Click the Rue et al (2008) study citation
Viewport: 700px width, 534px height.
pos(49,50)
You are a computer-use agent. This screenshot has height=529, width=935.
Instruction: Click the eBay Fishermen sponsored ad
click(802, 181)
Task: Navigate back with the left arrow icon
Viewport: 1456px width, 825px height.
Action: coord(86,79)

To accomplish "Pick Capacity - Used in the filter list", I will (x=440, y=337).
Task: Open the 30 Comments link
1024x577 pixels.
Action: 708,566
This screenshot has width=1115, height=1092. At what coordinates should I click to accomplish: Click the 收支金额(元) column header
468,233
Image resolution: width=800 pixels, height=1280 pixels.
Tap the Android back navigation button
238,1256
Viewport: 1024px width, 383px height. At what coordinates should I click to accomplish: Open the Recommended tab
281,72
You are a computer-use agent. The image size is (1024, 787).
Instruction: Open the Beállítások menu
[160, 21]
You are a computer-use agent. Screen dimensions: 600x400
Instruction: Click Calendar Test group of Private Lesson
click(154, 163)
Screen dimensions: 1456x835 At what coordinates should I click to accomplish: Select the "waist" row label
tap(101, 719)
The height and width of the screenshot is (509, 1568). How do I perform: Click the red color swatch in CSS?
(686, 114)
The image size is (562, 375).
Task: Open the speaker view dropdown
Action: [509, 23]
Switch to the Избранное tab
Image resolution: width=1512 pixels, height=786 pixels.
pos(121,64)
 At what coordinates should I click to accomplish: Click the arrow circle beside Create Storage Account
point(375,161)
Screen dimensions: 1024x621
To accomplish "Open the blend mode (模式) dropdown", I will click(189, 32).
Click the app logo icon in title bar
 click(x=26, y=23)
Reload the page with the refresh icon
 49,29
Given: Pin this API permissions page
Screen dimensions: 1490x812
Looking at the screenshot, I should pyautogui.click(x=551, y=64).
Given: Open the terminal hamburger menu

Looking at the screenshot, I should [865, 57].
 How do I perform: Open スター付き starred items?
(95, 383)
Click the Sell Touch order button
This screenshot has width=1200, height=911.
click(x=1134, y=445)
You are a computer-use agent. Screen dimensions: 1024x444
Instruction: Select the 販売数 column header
######
◆ Exercise aim ◆
Within the entries above, find the string "will" and return each line that holds it.

◆ Written solution ◆
To accomplish "Pick Capacity - Used in the filter list", I will (x=440, y=337).
To accomplish "Open the blend mode (模式) dropdown", I will click(189, 32).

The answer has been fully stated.